Seed Starting Basics Part 2
Growing vegetables from seed is relatively straightforward. However I thought I might provide some pro tips on how to plan your plantings so that you can experience the joy of growing your own but also actually harvest enough to eat.
You may be excited about tomatoes but you aren't going to harvest any tomatoes for several months after you plant. Radishes on the other hand can be ready to eat in a matter of a couple of weeks. The good part is there is no need to choose one or the other. If you plan the timing and harvests and consider the space available, you can plant both tomatoes and radishes and some greens too.
First, let us consider the timing from planting to harvest.

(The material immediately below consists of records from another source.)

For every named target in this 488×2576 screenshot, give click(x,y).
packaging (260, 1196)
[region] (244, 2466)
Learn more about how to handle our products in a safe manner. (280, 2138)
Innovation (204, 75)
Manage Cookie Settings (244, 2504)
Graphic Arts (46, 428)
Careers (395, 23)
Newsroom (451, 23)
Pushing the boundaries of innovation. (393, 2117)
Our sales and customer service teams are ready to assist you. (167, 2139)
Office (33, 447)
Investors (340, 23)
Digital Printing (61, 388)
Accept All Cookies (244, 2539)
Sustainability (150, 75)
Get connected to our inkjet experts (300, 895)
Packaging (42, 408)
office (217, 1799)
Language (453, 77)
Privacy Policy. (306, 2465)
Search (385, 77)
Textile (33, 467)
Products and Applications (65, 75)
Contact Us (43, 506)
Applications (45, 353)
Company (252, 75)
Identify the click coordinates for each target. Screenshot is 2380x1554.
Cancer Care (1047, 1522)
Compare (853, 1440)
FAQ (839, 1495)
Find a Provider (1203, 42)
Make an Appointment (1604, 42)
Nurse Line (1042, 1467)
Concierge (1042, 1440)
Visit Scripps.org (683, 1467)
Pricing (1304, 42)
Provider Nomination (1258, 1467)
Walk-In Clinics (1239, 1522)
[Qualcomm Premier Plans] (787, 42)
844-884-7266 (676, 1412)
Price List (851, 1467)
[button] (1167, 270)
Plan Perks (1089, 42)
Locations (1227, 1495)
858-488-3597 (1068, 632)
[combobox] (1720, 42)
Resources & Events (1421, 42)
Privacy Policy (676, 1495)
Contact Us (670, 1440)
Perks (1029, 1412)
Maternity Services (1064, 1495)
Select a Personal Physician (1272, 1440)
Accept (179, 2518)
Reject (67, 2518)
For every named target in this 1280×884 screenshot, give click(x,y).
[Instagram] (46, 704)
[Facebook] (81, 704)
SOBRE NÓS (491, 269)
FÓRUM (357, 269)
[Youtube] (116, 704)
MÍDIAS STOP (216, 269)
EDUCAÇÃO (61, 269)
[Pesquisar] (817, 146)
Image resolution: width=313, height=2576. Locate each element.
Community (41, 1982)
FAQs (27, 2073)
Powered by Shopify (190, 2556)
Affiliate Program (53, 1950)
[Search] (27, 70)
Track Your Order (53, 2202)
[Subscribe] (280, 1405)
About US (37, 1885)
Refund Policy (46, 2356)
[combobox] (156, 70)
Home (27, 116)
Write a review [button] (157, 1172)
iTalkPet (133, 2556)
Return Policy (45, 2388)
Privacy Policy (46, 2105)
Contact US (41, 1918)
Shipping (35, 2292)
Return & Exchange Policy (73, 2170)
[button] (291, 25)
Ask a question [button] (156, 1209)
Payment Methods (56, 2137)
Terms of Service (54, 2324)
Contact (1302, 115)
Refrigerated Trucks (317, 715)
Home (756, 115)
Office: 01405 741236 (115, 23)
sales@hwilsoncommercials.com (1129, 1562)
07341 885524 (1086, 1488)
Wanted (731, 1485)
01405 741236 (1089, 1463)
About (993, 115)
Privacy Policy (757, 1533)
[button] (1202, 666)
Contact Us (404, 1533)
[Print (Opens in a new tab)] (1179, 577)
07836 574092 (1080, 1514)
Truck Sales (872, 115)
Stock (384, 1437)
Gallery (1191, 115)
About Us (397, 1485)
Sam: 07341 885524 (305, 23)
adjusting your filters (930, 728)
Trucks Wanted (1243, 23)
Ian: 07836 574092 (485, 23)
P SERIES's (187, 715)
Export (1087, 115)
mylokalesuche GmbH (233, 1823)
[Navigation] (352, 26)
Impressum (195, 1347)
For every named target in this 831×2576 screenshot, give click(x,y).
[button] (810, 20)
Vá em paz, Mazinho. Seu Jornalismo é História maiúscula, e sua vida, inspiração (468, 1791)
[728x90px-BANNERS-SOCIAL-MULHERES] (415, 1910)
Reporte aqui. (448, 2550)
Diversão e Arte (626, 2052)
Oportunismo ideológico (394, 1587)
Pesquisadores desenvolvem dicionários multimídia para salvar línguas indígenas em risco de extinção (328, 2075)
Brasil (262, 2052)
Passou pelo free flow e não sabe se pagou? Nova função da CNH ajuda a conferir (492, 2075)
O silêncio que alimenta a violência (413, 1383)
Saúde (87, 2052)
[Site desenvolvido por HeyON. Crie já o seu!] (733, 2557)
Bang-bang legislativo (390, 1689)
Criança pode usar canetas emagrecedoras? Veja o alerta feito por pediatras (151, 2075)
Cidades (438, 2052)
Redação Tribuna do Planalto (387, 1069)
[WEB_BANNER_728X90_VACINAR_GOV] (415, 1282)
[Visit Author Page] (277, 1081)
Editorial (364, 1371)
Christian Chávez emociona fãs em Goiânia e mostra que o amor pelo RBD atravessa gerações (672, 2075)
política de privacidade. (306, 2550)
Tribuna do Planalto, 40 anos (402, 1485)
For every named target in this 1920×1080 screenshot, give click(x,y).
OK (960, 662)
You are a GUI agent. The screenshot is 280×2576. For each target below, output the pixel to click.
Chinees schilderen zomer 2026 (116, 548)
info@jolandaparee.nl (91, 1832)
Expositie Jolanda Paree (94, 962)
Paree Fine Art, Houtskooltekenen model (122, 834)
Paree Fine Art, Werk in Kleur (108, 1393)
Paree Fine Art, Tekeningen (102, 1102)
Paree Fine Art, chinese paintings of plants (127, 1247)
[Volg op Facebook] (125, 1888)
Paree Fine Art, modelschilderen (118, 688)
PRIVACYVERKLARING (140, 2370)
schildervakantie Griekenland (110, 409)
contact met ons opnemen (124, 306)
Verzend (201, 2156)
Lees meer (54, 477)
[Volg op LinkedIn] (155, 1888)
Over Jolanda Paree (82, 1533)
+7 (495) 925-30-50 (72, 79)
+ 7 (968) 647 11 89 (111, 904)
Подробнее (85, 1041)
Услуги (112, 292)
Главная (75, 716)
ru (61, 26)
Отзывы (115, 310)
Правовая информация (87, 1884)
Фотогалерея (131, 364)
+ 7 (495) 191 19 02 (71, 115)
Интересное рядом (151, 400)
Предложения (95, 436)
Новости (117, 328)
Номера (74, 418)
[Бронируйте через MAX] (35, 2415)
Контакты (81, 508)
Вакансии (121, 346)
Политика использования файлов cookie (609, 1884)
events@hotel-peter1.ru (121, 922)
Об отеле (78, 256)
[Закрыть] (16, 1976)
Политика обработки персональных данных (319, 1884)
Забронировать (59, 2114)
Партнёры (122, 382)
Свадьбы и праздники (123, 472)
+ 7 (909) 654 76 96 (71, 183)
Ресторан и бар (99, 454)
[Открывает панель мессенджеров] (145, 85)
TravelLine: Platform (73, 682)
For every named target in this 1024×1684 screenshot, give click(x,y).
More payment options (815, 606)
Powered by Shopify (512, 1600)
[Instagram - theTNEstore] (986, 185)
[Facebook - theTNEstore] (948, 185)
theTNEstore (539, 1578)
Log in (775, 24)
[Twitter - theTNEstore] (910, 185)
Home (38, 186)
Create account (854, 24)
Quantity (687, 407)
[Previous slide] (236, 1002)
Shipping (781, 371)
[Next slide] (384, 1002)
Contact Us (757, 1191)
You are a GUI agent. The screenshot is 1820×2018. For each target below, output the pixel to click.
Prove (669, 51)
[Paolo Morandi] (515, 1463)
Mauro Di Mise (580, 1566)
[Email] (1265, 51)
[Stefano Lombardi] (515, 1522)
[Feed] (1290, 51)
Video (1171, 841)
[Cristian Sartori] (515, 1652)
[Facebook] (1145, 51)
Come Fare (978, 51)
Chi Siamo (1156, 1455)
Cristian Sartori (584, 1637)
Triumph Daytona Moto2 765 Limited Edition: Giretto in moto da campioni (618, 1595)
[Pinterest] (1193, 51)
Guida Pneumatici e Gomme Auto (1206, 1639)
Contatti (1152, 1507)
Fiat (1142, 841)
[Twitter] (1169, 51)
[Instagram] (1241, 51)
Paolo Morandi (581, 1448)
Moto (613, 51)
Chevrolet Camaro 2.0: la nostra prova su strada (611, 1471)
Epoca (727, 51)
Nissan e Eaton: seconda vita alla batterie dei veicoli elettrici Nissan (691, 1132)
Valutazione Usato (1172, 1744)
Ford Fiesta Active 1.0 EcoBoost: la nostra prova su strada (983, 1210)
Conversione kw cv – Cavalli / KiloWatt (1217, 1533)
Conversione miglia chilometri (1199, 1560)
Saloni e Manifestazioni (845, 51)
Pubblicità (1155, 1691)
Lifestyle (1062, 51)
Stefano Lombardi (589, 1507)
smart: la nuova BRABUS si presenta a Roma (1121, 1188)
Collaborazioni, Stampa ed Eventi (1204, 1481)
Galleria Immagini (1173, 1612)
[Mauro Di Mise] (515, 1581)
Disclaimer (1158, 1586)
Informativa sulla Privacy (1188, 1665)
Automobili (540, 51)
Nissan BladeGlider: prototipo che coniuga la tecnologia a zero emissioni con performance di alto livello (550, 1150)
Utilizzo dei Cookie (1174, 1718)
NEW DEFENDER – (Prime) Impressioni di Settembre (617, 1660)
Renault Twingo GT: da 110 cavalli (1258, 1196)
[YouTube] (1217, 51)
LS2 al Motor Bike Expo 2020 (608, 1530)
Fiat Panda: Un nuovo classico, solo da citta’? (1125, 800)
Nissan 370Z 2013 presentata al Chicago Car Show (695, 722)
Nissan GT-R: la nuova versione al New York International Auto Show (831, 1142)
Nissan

On the left we have a packet of carrot seeds. It says that the number of days to maturity (or harvest) is 75-80 days. Now, here's the thing- you can eat carrots at pretty much any stage. You can eat them when they are babies, just slender little sweet things, or when they are larger and more robust. Most root vegetables and leafy greens are similar. You can eat them throughout their growing stages and somewhat stagger your harvest in that way. On the right side we have a packet of tomato seeds. Those say 75-90 days to harvest. For tomatoes, peppers, squash, cucumbers and eggplant you are harvesting the fruit of the plant. It takes more time to develop the fruit and you are generally not eating other parts of the plant. In the center photo are French style pole beans ready to harvest in just 60 days.
I might plan on planting carrots in an open area of ground while planting beans on a trellis or other structure. Both the carrots and beans would be direct seeded. Meanwhile I would start seeds of the tomato in pots and transplant them out to the garden in a few months. Just as the tomato plant is starting to get really big and taking over the whole area I would harvest the beans and pull the plants out or cut them off at soil level. The carrots I would harvest over a long period. First I would thin them out and eat some as itty bitty carrots, probably straight from the soil, just brushing them off on my shirt. Then I would eat a few the following week and so on. Thus I am not only prolonging the time of my carrot harvest but I'm creating more room for the remaining carrots at the same time. Crowding will reduce the size of any root vegetable so leaving them enough space to develop is crucial if you want to have a few get big enough to look like your familiar supermarket veggies.
Tomatoes are by far the #1 edible plant for home growers. They outsell all of the other veggies by far. But if you really want to grow more of what you eat or provide for your family's food security you should think about growing a variety of crops. For beginners I highly recommend radishes and lettuce. Both are easy and quick. Squash are another easy to grow, high satisfaction plant. Generally I would wait until May to plant my squash so no rush on those. Another word of wisdom from an experienced gardener is don't plant too many squash plants. You really only need one or two zucchini plants, tops.
If you have a really large space you can always grow more and plan to give away your surplus. You can 'plant a row for the hungry' and dedicate a certain amount of space for food you plan to donate to a food pantry or similar organization. The future is certainly uncertain right now and there will continue to be a need for donations and gifts of fresh healthy food. So plan ahead and then go out and get planting!